**Given data:**
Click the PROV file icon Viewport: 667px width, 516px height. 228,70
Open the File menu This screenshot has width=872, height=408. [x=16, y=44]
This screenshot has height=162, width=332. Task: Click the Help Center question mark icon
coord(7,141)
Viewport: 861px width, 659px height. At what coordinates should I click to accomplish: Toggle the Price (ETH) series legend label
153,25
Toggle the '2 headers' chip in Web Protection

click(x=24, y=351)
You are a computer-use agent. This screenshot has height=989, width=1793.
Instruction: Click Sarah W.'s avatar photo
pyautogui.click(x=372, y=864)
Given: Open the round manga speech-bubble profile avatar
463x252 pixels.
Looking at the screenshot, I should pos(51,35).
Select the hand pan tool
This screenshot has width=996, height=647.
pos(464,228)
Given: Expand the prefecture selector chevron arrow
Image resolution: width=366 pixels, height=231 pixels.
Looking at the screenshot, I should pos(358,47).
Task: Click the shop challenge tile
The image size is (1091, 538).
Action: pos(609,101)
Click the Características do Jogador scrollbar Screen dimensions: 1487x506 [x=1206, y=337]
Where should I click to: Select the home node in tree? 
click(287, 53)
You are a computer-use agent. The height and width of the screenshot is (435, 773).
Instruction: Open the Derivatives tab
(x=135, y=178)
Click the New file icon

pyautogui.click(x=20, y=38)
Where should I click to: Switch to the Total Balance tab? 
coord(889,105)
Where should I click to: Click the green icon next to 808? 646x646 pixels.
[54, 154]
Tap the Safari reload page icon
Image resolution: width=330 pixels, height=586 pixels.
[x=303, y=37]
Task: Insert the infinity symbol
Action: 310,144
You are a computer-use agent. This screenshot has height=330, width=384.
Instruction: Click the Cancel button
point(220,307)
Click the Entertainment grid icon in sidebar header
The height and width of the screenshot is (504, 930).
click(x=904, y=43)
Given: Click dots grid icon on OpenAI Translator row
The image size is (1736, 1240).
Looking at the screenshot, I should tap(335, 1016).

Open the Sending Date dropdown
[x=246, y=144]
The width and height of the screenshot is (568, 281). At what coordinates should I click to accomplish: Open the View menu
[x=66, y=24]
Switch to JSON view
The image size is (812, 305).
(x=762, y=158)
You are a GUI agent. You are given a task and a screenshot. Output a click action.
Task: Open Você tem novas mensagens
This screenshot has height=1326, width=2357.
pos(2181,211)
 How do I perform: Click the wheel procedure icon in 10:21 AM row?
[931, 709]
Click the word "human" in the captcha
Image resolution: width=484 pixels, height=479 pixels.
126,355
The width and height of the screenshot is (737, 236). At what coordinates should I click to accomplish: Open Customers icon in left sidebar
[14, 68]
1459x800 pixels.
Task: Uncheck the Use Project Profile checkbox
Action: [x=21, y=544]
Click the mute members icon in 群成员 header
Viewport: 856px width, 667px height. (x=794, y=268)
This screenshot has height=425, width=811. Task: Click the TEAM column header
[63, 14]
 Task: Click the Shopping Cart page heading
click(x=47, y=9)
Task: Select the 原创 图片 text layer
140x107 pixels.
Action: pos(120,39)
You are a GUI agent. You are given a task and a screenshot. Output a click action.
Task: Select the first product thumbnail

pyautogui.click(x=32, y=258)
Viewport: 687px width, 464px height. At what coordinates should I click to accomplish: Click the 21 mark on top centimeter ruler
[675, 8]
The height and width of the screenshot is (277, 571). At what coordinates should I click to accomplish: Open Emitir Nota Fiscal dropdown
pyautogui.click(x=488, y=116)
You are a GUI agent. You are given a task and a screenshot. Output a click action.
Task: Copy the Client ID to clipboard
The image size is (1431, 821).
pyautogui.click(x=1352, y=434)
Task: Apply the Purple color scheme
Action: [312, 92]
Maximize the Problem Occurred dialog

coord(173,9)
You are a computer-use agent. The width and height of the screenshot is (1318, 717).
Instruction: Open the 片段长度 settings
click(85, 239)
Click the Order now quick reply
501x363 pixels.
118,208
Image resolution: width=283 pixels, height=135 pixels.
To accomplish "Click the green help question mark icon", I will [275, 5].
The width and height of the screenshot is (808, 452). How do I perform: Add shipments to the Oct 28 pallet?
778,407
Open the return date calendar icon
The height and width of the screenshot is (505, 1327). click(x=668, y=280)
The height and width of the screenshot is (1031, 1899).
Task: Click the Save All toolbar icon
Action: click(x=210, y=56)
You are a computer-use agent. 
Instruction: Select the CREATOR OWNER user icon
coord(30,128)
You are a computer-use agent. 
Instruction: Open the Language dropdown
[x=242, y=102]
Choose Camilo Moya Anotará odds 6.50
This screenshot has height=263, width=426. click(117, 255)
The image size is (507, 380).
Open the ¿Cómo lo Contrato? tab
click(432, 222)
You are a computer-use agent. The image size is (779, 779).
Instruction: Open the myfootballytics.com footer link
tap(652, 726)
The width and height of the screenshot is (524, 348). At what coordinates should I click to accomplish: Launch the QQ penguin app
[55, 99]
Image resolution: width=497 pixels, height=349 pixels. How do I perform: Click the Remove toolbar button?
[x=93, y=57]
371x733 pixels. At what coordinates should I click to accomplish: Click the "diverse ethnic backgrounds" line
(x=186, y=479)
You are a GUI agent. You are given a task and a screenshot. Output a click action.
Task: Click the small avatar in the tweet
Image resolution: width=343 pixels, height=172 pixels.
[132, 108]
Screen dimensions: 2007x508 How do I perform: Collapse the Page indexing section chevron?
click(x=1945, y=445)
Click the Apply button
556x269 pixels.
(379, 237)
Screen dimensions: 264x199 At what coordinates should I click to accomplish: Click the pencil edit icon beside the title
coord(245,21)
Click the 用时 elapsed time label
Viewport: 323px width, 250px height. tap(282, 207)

**The exercise:** Return every item above, line for line, with no changes.

**The output:**
Click the PROV file icon Viewport: 667px width, 516px height. 228,70
Open the File menu This screenshot has width=872, height=408. [x=16, y=44]
This screenshot has height=162, width=332. Task: Click the Help Center question mark icon
coord(7,141)
Viewport: 861px width, 659px height. At what coordinates should I click to accomplish: Toggle the Price (ETH) series legend label
153,25
Toggle the '2 headers' chip in Web Protection

click(x=24, y=351)
You are a computer-use agent. This screenshot has height=989, width=1793.
Instruction: Click Sarah W.'s avatar photo
pyautogui.click(x=372, y=864)
Given: Open the round manga speech-bubble profile avatar
463x252 pixels.
Looking at the screenshot, I should pos(51,35).
Select the hand pan tool
This screenshot has width=996, height=647.
pos(464,228)
Given: Expand the prefecture selector chevron arrow
Image resolution: width=366 pixels, height=231 pixels.
Looking at the screenshot, I should pos(358,47).
Task: Click the shop challenge tile
The image size is (1091, 538).
Action: pos(609,101)
Click the Características do Jogador scrollbar Screen dimensions: 1487x506 [x=1206, y=337]
Where should I click to: Select the home node in tree? 
click(287, 53)
You are a computer-use agent. The height and width of the screenshot is (435, 773).
Instruction: Open the Derivatives tab
(x=135, y=178)
Click the New file icon

pyautogui.click(x=20, y=38)
Where should I click to: Switch to the Total Balance tab? 
coord(889,105)
Where should I click to: Click the green icon next to 808? 646x646 pixels.
[54, 154]
Tap the Safari reload page icon
Image resolution: width=330 pixels, height=586 pixels.
[x=303, y=37]
Task: Insert the infinity symbol
Action: 310,144
You are a computer-use agent. This screenshot has height=330, width=384.
Instruction: Click the Cancel button
point(220,307)
Click the Entertainment grid icon in sidebar header
The height and width of the screenshot is (504, 930).
click(x=904, y=43)
Given: Click dots grid icon on OpenAI Translator row
The image size is (1736, 1240).
Looking at the screenshot, I should tap(335, 1016).

Open the Sending Date dropdown
[x=246, y=144]
The width and height of the screenshot is (568, 281). At what coordinates should I click to accomplish: Open the View menu
[x=66, y=24]
Switch to JSON view
The image size is (812, 305).
(x=762, y=158)
You are a GUI agent. You are given a task and a screenshot. Output a click action.
Task: Open Você tem novas mensagens
This screenshot has height=1326, width=2357.
pos(2181,211)
 How do I perform: Click the wheel procedure icon in 10:21 AM row?
[931, 709]
Click the word "human" in the captcha
Image resolution: width=484 pixels, height=479 pixels.
126,355
The width and height of the screenshot is (737, 236). At what coordinates should I click to accomplish: Open Customers icon in left sidebar
[14, 68]
1459x800 pixels.
Task: Uncheck the Use Project Profile checkbox
Action: [x=21, y=544]
Click the mute members icon in 群成员 header
Viewport: 856px width, 667px height. (x=794, y=268)
This screenshot has height=425, width=811. Task: Click the TEAM column header
[63, 14]
 Task: Click the Shopping Cart page heading
click(x=47, y=9)
Task: Select the 原创 图片 text layer
140x107 pixels.
Action: pos(120,39)
You are a GUI agent. You are given a task and a screenshot. Output a click action.
Task: Select the first product thumbnail

pyautogui.click(x=32, y=258)
Viewport: 687px width, 464px height. At what coordinates should I click to accomplish: Click the 21 mark on top centimeter ruler
[675, 8]
The height and width of the screenshot is (277, 571). At what coordinates should I click to accomplish: Open Emitir Nota Fiscal dropdown
pyautogui.click(x=488, y=116)
You are a GUI agent. You are given a task and a screenshot. Output a click action.
Task: Copy the Client ID to clipboard
The image size is (1431, 821).
pyautogui.click(x=1352, y=434)
Task: Apply the Purple color scheme
Action: [312, 92]
Maximize the Problem Occurred dialog

coord(173,9)
You are a computer-use agent. The width and height of the screenshot is (1318, 717).
Instruction: Open the 片段长度 settings
click(85, 239)
Click the Order now quick reply
501x363 pixels.
118,208
Image resolution: width=283 pixels, height=135 pixels.
To accomplish "Click the green help question mark icon", I will [275, 5].
The width and height of the screenshot is (808, 452). How do I perform: Add shipments to the Oct 28 pallet?
778,407
Open the return date calendar icon
The height and width of the screenshot is (505, 1327). click(x=668, y=280)
The height and width of the screenshot is (1031, 1899).
Task: Click the Save All toolbar icon
Action: click(x=210, y=56)
You are a computer-use agent. 
Instruction: Select the CREATOR OWNER user icon
coord(30,128)
You are a computer-use agent. 
Instruction: Open the Language dropdown
[x=242, y=102]
Choose Camilo Moya Anotará odds 6.50
This screenshot has height=263, width=426. click(117, 255)
The image size is (507, 380).
Open the ¿Cómo lo Contrato? tab
click(432, 222)
You are a computer-use agent. The image size is (779, 779).
Instruction: Open the myfootballytics.com footer link
tap(652, 726)
The width and height of the screenshot is (524, 348). At what coordinates should I click to accomplish: Launch the QQ penguin app
[55, 99]
Image resolution: width=497 pixels, height=349 pixels. How do I perform: Click the Remove toolbar button?
[x=93, y=57]
371x733 pixels. At what coordinates should I click to accomplish: Click the "diverse ethnic backgrounds" line
(x=186, y=479)
You are a GUI agent. You are given a task and a screenshot. Output a click action.
Task: Click the small avatar in the tweet
Image resolution: width=343 pixels, height=172 pixels.
[132, 108]
Screen dimensions: 2007x508 How do I perform: Collapse the Page indexing section chevron?
click(x=1945, y=445)
Click the Apply button
556x269 pixels.
(379, 237)
Screen dimensions: 264x199 At what coordinates should I click to accomplish: Click the pencil edit icon beside the title
coord(245,21)
Click the 用时 elapsed time label
Viewport: 323px width, 250px height. tap(282, 207)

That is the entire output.